_Supplied material_
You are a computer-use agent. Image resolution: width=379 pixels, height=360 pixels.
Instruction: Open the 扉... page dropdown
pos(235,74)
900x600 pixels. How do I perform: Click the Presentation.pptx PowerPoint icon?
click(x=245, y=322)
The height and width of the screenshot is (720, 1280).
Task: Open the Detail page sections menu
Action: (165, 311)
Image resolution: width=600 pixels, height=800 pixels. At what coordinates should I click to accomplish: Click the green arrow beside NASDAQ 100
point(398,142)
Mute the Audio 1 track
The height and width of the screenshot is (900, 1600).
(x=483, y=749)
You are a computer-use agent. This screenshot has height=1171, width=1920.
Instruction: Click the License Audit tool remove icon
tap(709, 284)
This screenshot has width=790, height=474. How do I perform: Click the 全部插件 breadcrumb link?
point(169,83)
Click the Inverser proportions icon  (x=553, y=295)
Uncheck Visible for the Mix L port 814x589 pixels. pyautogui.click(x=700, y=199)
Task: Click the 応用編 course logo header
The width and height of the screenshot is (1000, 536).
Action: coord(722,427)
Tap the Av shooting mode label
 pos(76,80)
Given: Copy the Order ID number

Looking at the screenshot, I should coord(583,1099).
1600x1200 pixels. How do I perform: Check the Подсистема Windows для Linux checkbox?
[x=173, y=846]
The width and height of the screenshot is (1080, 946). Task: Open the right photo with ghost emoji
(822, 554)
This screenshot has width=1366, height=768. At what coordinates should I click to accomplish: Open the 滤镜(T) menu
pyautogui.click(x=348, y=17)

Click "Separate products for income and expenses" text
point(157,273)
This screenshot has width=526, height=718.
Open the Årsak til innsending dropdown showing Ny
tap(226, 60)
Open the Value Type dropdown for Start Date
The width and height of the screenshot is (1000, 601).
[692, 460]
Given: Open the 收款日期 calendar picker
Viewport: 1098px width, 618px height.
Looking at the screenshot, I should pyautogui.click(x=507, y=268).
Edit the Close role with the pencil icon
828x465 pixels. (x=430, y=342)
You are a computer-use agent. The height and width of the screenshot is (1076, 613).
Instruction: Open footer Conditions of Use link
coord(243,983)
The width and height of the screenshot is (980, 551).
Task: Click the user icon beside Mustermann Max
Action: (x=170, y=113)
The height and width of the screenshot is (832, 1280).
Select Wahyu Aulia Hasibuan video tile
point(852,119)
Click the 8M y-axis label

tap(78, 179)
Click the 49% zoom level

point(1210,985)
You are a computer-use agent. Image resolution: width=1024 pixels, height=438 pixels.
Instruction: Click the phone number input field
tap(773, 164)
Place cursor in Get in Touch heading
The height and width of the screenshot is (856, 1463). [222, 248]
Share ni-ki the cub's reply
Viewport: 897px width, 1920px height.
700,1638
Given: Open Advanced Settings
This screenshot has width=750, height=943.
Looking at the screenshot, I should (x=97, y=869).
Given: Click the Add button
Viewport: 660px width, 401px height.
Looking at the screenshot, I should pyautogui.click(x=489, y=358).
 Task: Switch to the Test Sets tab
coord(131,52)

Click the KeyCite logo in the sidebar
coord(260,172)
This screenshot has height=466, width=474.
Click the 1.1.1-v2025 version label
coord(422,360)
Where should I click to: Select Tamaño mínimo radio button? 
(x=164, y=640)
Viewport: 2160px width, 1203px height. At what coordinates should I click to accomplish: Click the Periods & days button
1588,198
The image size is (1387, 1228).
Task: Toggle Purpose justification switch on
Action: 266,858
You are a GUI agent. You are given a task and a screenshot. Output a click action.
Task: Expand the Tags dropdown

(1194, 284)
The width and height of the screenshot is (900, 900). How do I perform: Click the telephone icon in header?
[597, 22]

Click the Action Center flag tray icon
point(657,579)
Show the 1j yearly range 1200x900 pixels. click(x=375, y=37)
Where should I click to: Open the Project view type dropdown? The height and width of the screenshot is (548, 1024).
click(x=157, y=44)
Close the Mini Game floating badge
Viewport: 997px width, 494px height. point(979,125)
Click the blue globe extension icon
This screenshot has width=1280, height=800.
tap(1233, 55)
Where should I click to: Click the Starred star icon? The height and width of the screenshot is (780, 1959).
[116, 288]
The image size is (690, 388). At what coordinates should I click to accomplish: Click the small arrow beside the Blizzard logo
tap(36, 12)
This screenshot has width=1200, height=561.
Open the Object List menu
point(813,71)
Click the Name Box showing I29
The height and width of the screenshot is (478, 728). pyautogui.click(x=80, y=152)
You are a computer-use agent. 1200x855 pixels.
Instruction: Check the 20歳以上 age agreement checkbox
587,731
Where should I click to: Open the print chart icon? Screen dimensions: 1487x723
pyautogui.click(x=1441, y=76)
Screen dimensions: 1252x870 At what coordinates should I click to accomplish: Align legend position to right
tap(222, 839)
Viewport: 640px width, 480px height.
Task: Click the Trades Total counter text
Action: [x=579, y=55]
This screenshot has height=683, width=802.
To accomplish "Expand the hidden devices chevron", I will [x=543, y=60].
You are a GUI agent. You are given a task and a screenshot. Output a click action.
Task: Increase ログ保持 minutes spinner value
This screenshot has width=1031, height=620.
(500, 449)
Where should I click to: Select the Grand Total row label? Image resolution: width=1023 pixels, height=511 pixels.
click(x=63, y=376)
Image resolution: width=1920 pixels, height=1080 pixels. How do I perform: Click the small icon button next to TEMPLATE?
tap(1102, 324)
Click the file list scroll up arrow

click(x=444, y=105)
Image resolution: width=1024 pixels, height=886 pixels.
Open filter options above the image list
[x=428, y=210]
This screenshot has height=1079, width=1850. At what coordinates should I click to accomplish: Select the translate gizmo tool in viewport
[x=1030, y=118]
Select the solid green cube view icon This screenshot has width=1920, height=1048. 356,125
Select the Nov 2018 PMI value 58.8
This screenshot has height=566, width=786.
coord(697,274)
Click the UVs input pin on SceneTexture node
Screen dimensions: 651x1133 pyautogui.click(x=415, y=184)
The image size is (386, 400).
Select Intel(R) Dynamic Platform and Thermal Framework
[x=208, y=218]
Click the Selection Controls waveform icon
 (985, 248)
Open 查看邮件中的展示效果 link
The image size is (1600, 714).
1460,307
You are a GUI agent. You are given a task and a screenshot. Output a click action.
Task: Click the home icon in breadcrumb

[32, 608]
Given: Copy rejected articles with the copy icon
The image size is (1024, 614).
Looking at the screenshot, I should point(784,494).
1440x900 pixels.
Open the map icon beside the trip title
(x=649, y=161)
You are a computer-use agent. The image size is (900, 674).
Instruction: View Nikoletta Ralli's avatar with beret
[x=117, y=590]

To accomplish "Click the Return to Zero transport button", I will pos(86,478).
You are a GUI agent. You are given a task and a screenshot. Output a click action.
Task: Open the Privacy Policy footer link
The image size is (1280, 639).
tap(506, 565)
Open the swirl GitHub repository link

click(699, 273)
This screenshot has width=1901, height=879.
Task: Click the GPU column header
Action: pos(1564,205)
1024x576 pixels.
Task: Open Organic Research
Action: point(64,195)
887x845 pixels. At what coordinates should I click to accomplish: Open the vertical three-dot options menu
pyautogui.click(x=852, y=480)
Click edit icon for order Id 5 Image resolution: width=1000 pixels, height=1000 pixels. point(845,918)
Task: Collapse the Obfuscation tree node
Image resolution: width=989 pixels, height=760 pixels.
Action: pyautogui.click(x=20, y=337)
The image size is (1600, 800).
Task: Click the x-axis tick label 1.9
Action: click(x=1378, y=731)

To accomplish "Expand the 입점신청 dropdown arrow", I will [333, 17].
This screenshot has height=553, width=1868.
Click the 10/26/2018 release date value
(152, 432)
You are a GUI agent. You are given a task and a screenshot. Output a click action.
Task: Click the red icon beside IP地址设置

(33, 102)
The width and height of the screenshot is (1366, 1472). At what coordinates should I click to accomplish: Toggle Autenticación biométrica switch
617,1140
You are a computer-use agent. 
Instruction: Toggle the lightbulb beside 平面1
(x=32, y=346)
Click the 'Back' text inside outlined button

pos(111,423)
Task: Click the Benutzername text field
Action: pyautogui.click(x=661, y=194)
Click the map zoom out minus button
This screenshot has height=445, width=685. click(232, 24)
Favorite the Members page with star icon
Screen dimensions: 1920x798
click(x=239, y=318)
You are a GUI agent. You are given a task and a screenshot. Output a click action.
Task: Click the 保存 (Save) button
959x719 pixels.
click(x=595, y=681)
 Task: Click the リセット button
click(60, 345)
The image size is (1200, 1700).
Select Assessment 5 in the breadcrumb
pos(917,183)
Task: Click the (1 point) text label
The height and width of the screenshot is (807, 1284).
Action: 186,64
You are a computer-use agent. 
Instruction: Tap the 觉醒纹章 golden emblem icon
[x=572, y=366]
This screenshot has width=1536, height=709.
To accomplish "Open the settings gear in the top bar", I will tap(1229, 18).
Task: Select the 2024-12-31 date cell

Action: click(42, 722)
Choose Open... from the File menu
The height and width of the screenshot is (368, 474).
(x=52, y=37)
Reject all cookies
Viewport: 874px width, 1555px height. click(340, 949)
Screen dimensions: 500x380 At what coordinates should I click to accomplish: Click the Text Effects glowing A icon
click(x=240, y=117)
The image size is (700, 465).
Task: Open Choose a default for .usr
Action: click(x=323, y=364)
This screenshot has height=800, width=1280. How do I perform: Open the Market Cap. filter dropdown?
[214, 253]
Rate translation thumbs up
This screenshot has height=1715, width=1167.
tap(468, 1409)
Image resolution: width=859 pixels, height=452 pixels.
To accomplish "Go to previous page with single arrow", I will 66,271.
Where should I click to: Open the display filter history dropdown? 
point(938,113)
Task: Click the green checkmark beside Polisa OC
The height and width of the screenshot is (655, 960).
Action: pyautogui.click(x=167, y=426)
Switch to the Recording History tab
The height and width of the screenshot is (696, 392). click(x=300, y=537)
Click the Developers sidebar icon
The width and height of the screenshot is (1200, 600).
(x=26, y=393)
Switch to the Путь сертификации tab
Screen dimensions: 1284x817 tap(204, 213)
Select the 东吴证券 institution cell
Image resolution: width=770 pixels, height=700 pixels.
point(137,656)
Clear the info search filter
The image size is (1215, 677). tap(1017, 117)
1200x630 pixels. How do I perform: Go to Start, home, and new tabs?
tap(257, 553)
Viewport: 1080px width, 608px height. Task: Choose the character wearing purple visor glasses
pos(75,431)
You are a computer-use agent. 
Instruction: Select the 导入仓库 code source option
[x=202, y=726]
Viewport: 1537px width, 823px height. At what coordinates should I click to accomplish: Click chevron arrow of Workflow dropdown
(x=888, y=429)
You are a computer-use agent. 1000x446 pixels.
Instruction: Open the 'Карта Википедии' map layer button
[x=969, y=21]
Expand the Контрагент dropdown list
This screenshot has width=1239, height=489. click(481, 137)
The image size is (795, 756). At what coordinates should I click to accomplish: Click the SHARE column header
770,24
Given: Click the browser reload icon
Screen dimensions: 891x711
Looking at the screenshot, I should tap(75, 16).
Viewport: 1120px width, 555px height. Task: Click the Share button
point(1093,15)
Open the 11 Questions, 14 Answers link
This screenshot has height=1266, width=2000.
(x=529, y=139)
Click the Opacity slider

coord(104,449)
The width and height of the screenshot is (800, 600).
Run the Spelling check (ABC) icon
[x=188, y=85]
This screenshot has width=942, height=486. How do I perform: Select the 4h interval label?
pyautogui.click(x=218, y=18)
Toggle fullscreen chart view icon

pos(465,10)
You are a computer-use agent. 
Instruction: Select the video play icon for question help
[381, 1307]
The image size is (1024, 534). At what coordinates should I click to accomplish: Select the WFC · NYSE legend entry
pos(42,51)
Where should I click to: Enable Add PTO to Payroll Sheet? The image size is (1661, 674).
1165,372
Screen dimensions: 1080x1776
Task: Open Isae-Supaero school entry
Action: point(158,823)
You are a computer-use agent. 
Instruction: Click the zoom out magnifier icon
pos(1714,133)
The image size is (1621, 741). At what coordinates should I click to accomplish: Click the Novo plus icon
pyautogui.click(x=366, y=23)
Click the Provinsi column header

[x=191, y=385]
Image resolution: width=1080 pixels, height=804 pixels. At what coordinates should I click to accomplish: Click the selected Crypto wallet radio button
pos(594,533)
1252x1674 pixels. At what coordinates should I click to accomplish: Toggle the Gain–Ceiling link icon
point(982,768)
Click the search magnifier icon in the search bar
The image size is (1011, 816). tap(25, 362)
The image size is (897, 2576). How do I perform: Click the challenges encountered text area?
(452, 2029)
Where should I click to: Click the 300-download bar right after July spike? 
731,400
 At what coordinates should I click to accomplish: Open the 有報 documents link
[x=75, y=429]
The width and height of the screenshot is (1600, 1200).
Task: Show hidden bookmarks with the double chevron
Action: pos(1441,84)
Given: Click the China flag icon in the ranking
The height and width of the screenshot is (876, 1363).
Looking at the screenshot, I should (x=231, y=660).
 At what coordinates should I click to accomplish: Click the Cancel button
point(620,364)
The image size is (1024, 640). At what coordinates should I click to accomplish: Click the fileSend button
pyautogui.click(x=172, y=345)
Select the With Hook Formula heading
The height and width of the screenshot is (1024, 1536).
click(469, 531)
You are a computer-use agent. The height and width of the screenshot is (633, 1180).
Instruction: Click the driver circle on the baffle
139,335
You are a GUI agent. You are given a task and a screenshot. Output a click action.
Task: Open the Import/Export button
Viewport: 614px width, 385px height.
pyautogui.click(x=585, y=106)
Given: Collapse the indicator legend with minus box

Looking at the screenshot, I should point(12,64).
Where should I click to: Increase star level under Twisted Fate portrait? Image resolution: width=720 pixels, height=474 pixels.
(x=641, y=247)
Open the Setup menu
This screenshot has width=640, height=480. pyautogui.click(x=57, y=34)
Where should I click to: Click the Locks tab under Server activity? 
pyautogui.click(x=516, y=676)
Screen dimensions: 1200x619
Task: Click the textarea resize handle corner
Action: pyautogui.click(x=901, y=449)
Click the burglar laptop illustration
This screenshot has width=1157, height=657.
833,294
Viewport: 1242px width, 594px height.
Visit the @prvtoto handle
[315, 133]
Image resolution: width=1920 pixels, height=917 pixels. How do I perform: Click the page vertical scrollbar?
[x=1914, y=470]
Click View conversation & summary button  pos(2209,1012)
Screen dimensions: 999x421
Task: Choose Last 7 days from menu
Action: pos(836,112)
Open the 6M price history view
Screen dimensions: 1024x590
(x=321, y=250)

_About this task_
Nothing but the lines from the start of the data through the line holding "This screenshot has width=526, height=718." should be restated, and each one exactly.

_Task solution_
You are a computer-use agent. Image resolution: width=379 pixels, height=360 pixels.
Instruction: Open the 扉... page dropdown
pos(235,74)
900x600 pixels. How do I perform: Click the Presentation.pptx PowerPoint icon?
click(x=245, y=322)
The height and width of the screenshot is (720, 1280).
Task: Open the Detail page sections menu
Action: (165, 311)
Image resolution: width=600 pixels, height=800 pixels. At what coordinates should I click to accomplish: Click the green arrow beside NASDAQ 100
point(398,142)
Mute the Audio 1 track
The height and width of the screenshot is (900, 1600).
(x=483, y=749)
You are a computer-use agent. This screenshot has height=1171, width=1920.
Instruction: Click the License Audit tool remove icon
tap(709, 284)
This screenshot has width=790, height=474. How do I perform: Click the 全部插件 breadcrumb link?
point(169,83)
Click the Inverser proportions icon  (x=553, y=295)
Uncheck Visible for the Mix L port 814x589 pixels. pyautogui.click(x=700, y=199)
Task: Click the 応用編 course logo header
The width and height of the screenshot is (1000, 536).
Action: coord(722,427)
Tap the Av shooting mode label
 pos(76,80)
Given: Copy the Order ID number

Looking at the screenshot, I should coord(583,1099).
1600x1200 pixels. How do I perform: Check the Подсистема Windows для Linux checkbox?
[x=173, y=846]
The width and height of the screenshot is (1080, 946). Task: Open the right photo with ghost emoji
(822, 554)
This screenshot has width=1366, height=768. At what coordinates should I click to accomplish: Open the 滤镜(T) menu
pyautogui.click(x=348, y=17)

Click "Separate products for income and expenses" text
point(157,273)
This screenshot has width=526, height=718.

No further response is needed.